Two days later, a preliminary report arrived from the UN Intelligence Agents who were investigating the bogus birth-control tablets. The assistant manager of Gilbert's Pharmacy, thirty-third layer, twelfth sector, northwest quadrant of the gargantuan arcology complex where Monique and her husband lived, had recently applied for parenthood. Pressure was brought to bear— and a hint of amnesty if full cooperation were forthcoming. During the ensuing week, the trail led from the pharmacy to a disreputable retired chemist in Cleveland, to a thrice arrested though never convicted Philadelphia dealer in black-market pharmaceuticals, to a drug wholesaler with shady connections in Trenton, and finally to the legman for a prominent Congressman. A second week passed before the UN Intelligence Director called Sra. Duiño and mentioned a name.
"Are you certain?" she asked, stiffening.
"No, madame. There's no way short of a trial to be certain, and I doubt whether the DA would indict upon the sort of evidence we've managed to gather."
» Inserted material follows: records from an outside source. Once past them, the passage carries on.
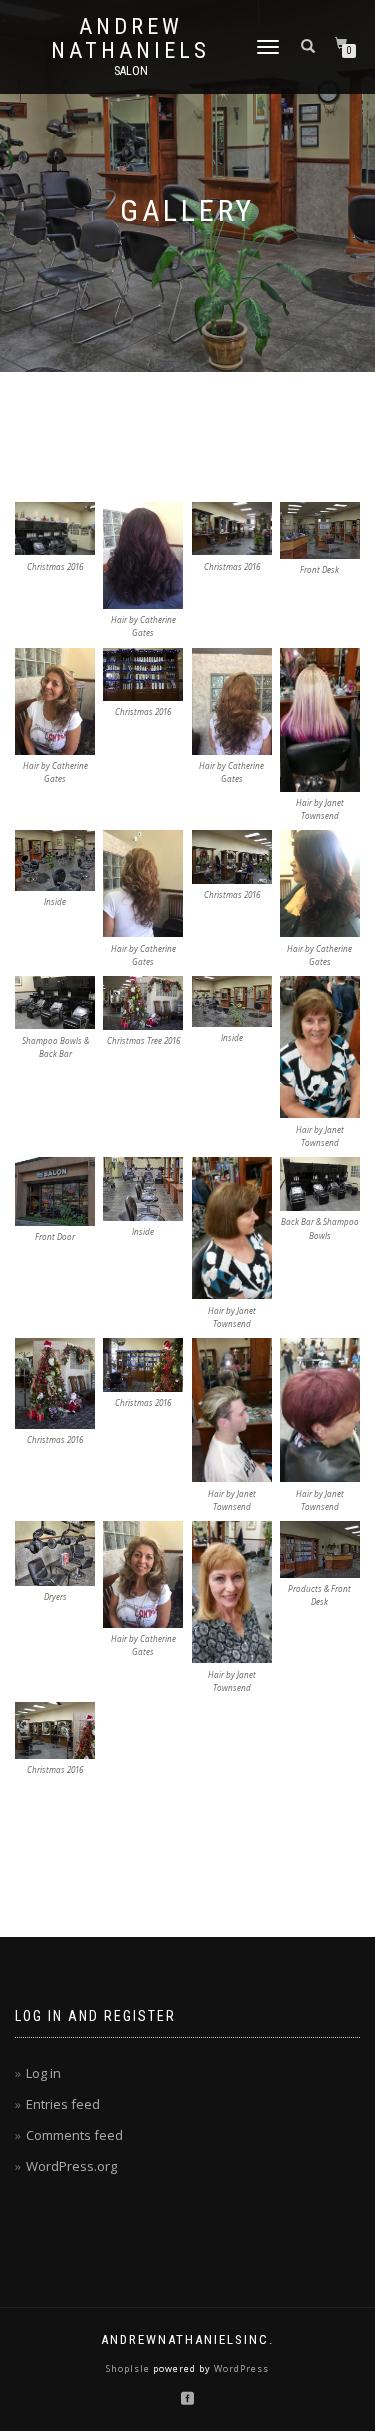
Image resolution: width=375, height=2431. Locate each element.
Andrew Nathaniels (130, 39)
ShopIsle (129, 2368)
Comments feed (74, 2135)
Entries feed (63, 2104)
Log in (43, 2073)
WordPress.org (71, 2166)
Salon (131, 71)
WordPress (240, 2368)
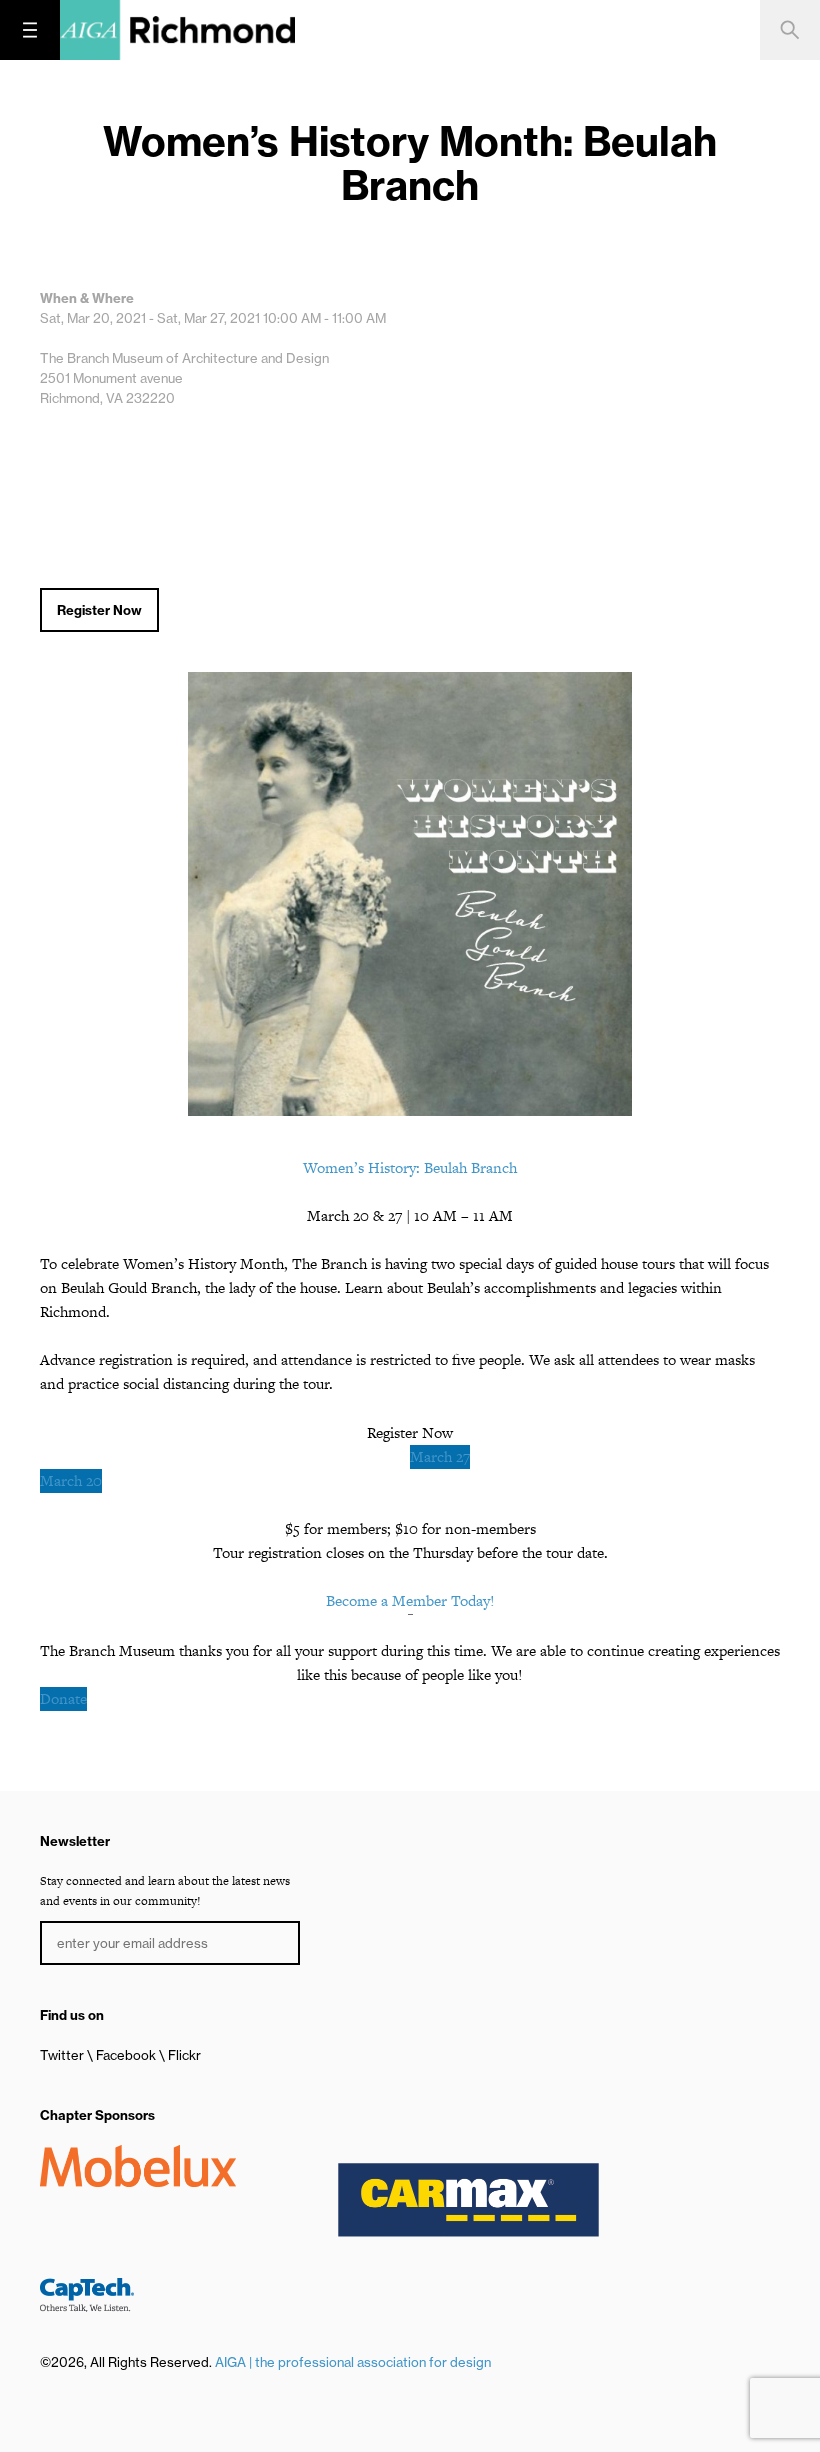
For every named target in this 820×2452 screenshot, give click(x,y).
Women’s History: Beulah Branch (410, 1167)
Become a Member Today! (410, 1600)
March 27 (440, 1456)
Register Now (99, 610)
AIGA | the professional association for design (353, 2362)
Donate (63, 1698)
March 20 (71, 1480)
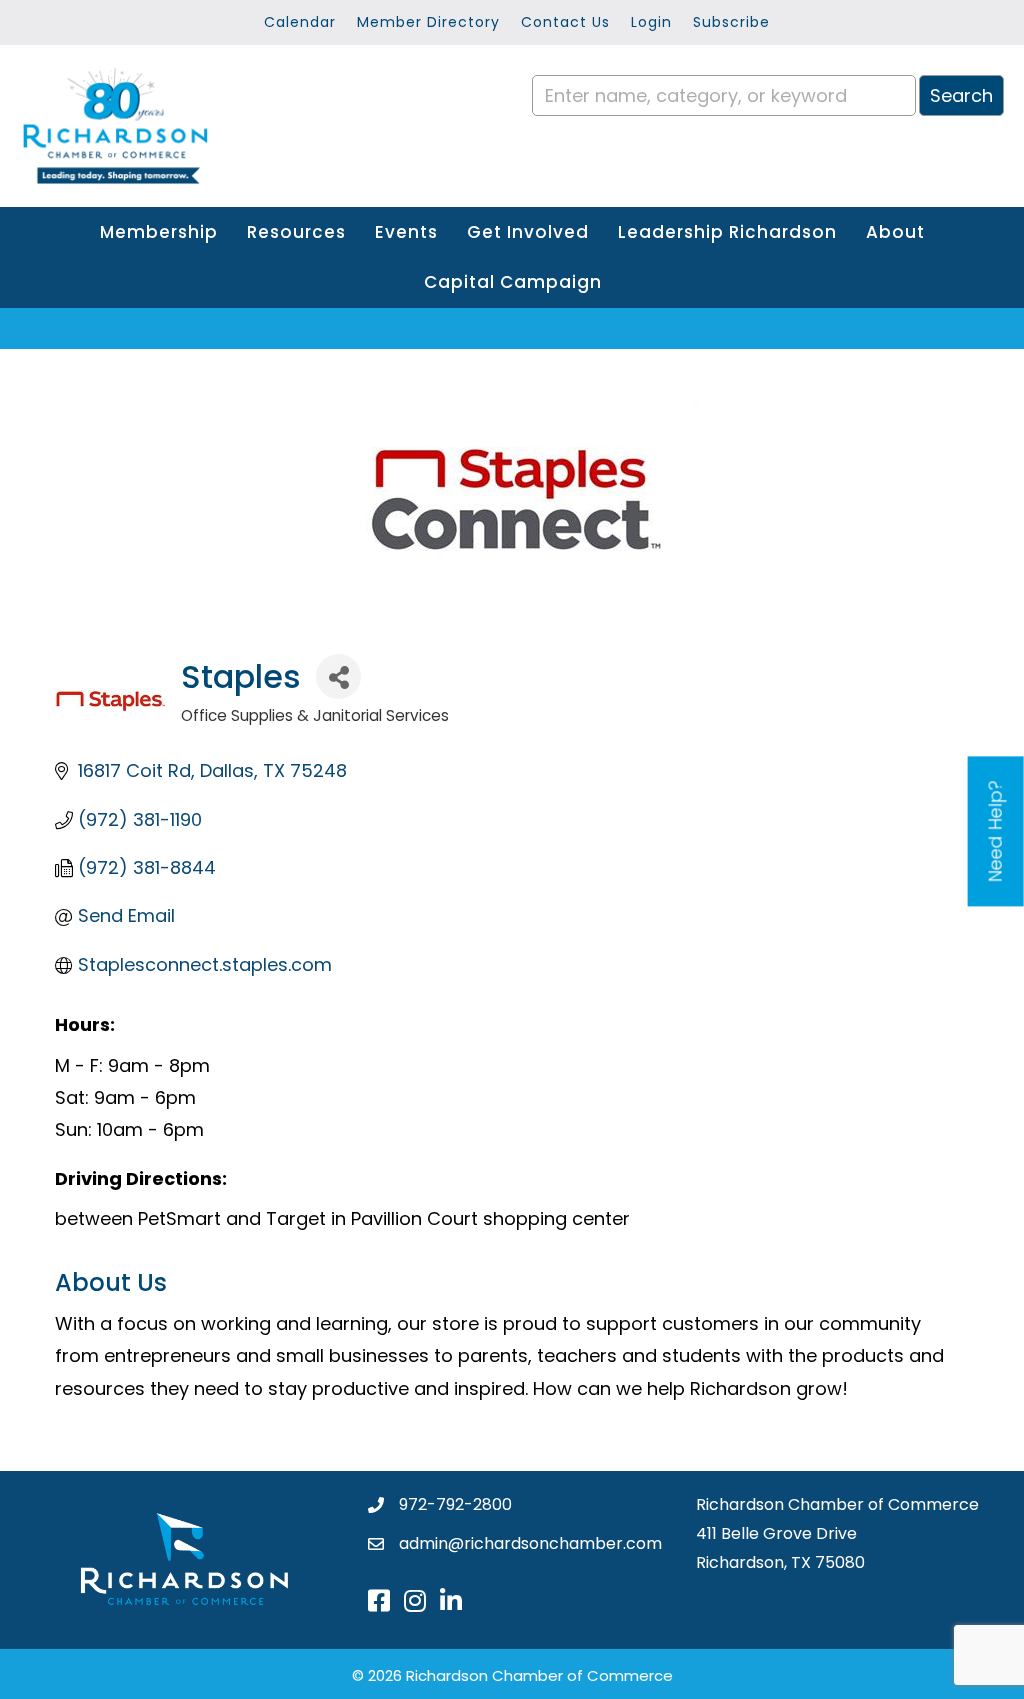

"Are you yourself certain?"
"I . . . yes, madame. I myself am quite certain."
"Thank yo
u for all your efforts," she said. "Please make sure your findings remain confidential."
Dr. Duiño snapped off the vidicom and sought her cane. She stumped from the office, startling Harold and three VIP's who were waiting to see her. She rode upward in the private lift, failed to acknowledge everyone who greeted her in the corridor, and spent the remaining afternoon hours closeted with her fellow Triage Committee members behind closed doors.
Late the following day, Victoria entered Bennett Rook's anteroom, breezing past his receptionist unannounced.
The inner office was crowded: Rook was at the chalkboard, running over some statistics with a group of underlings. He telescoped the collapsible pointer he had been using. "Dr. Duiño. To what do we owe this honor?"
"I must speak to you at once in private." She shooed them out with her cane, causing a concerted fumbling for notebooks and other papers. The UNDEP employees filed out, studiously avoiding one another's eyes.